§ Problem description
Would you please return only the lines from the one with "The width and" through the last line of the records below, leaving the pictures out?

§ Records excerpted from a collection
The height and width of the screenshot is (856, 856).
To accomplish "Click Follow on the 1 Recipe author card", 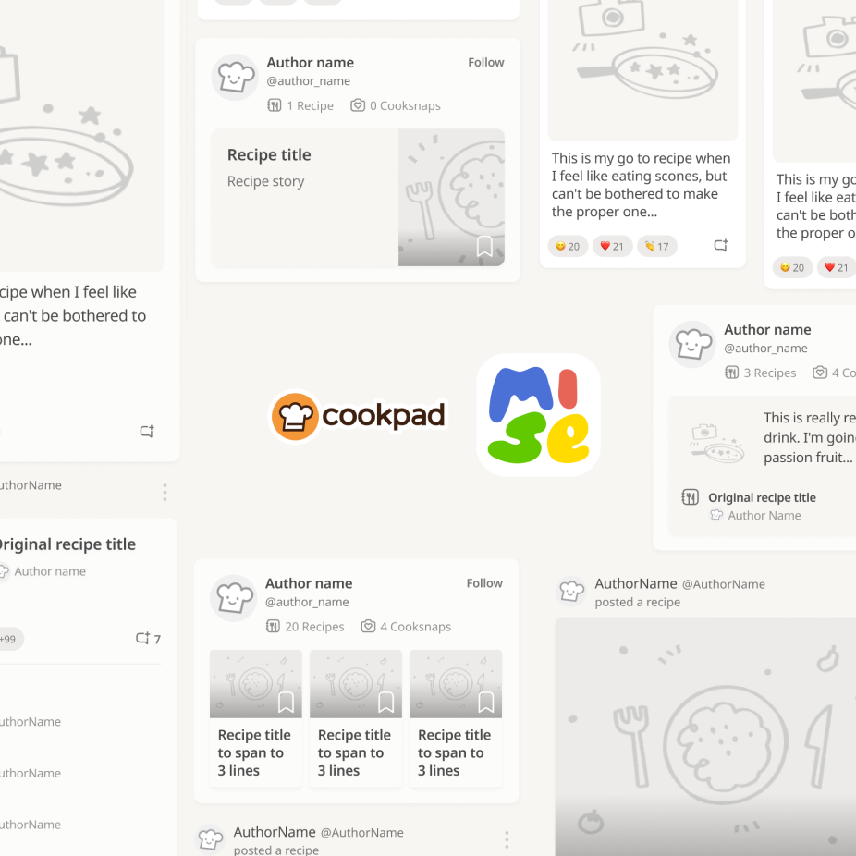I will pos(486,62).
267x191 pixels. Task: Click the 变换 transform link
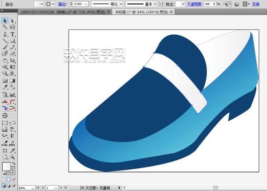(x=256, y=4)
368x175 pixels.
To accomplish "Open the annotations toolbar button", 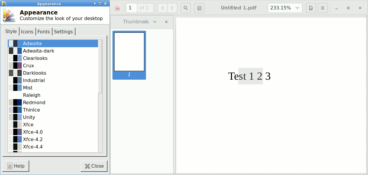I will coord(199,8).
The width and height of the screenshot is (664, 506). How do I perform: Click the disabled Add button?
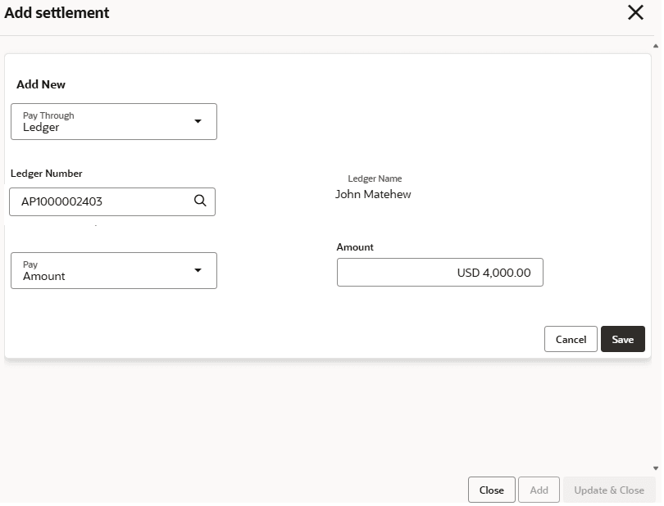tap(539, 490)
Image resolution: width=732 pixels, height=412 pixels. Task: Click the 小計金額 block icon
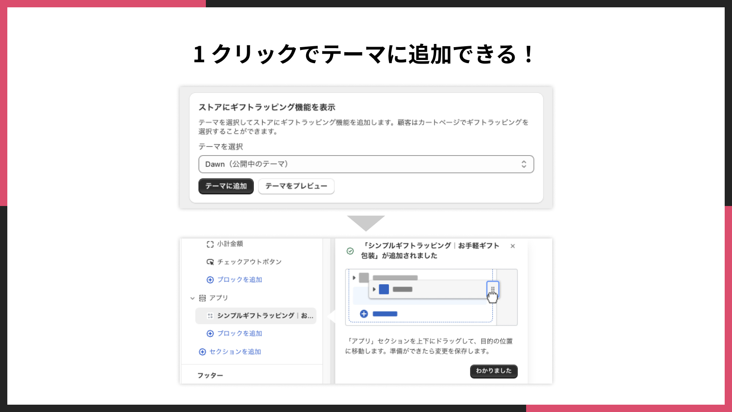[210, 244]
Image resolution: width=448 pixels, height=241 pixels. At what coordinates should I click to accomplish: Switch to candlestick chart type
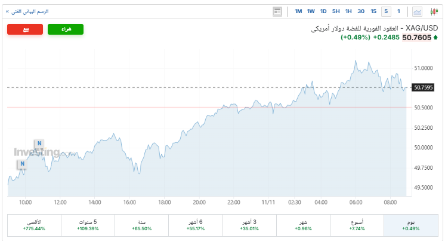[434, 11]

§ Problem solution
The width and height of the screenshot is (664, 506). How do I perform: Click the disabled Add button?
tap(539, 490)
Image resolution: width=732 pixels, height=412 pixels. Task: Click the 小計金額 block icon
[210, 244]
Image resolution: width=448 pixels, height=241 pixels. At what coordinates should I click to accomplish: Switch to candlestick chart type
[434, 11]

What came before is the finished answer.